Setelah Perang Dunia II pertumbuhan gereja dipercepat, khususnya di masyarakat kesukuan, dan pada tahun 1965 setelah kudeta di Jawa muslim juga. Pada tahun 1994 jumlah RCath dilaporkan 5,8 juta (termasuk Timor Timur); jumlah Prot lebih sulit untuk memperkirakan, tapi mungkin akan meletakkan pada 13 untuk 16 juta. Pemerintah cenderung memberi angka yang lebih tinggi, karena adanya fenomena bahwa banyak orang (terutama di Jawa) telah terdaftar sebagai orang Kristen sendiri bahkan jika mereka tidak mempunyai ikatan dengan suatu gereja. Antara Protein, 45% milik Wasit denominasi, 25% adalah campuran Calvinis Lutheran-jenis, dan 30% adalah anggota gereja Injili dan Pentakosta tubuh. Perlu dicatat bahwa pada tahun 1950 kelompok terakhir terdiri dari sekitar 1% dari Protestantisme Indonesia.Sebagian besar pertumbuhannya datang dari luar gereja-gereja Kristen yang ada.
Persentase orang Kristen (termasuk RCath) ialah yang tertinggi di propinsi Kawasan Timur Indonesia, yang penduduknya relatif tipis: Timor Timur (90%), Irian (85%), dan NTT (75%); Sulawesi Utara berikut dengan 55%.Antara 25% dan 50% adalah Kristen di Maluku, Sumatera Utara, dan Kalimantan Barat; 10-25% di Sulawesi Tengah, Tengah dan Kalimantan Timur, dan ibukota Jakarta; 5 hingga 10% dalam Otonomi Daerah Yogyakarta ( Jawa Tengah) dan Sulawesi Selatan, 3 sampai 5% di Jawa Tengah dan Timur dan Sulawesi Tenggara, 1 hingga 3% di Sumatra di luar Sumatera Utara dan Kalimantan Selatan; bawah 1% di Jawa Barat, Bali, dan Nusatenggara Barat. Dari jumlah orang Kristen, lebih dari 25% yang tinggal di Jawa (kebanyakan etnis Jawa), lebih dari 20% di Sumatera Utara (kebanyakan Batak), kurang dari 10% di Kalimantan (kebanyakan Dayak), lebih dari 10% di Sulawesi (kebanyakan Minahasans dan Torajans), dan 30% di seluruh Indonesia Timur. Dari RCath, 35% hidup di pulau Flores dan Timor, daerah-daerah lain konsentrasi yang Jawa, Kalimantan Barat, dan Sumatera Utara.

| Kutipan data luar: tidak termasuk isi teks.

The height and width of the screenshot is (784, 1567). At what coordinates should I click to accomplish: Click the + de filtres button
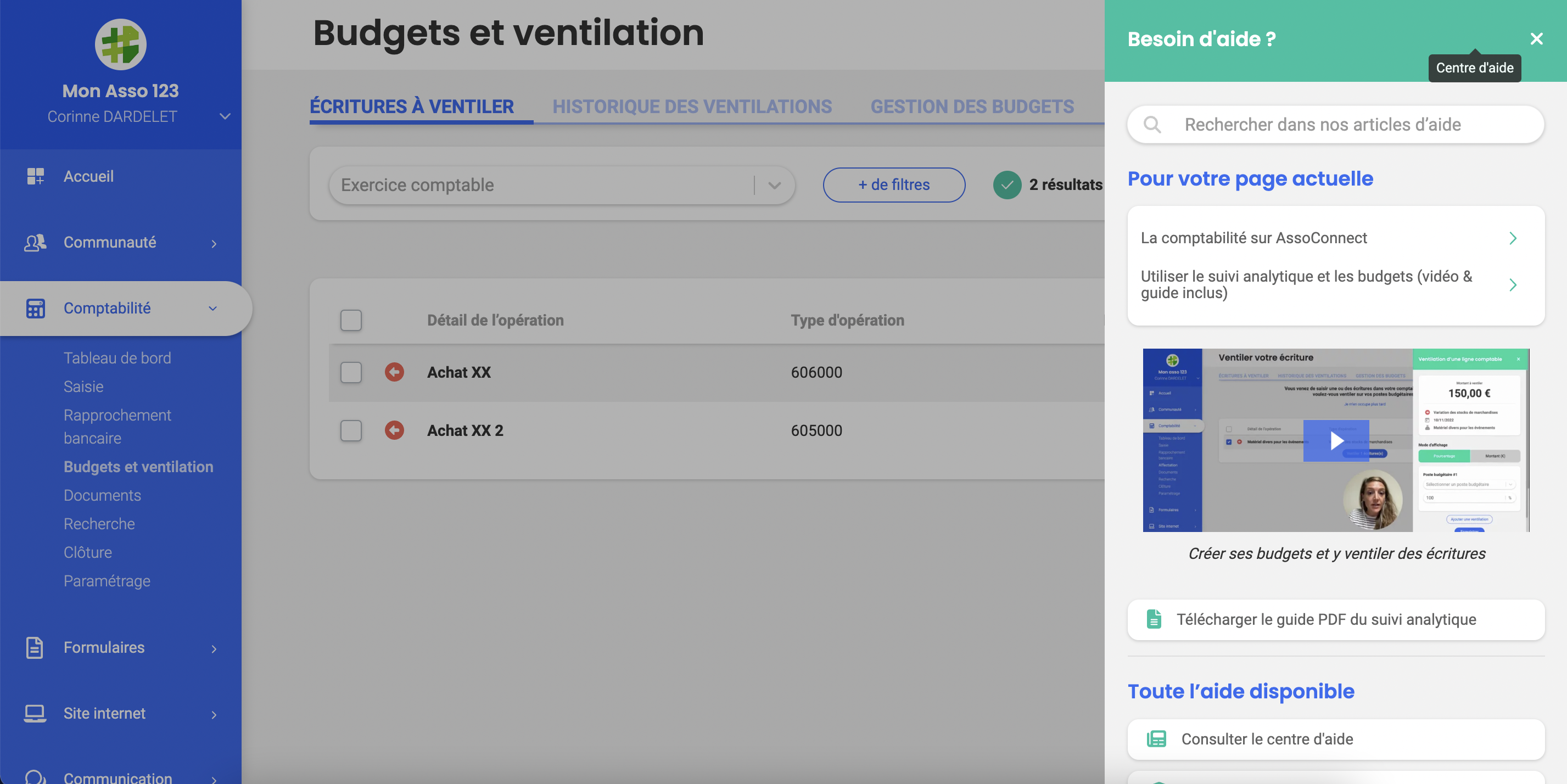coord(894,185)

Beberapa karakteristik perkembangan gereja-gereja selama dekade terakhir adalah: kecenderungan untuk bereksperimen dengan desentralisasi dan gereja recentralizing order; memperluas rumus pengakuan dosa di gereja perintah atau bahkan merumuskan pengakuan iman baru (yang delapan diterima antara tahun 1951 dan 1984 ); yang makmur inisiatif oleh penulis Indonesia dan komposer untuk menciptakan lagu-lagu pujian gereja baru dan musik gereja; perluasan hubungan ekumenis pada umumnya dan khususnya hubungan bantuan dari bekas tubuh misi gereja-gereja dan organisasi lainnya di negara-negara Eropa lainnya, Australia, Amerika Serikat, dan, tentu saja, Asia menurunnya jumlah pekerja gereja asing karena kebijakan pemerintah baik dan meningkatnya tingkat pelatihan teolog Indonesia.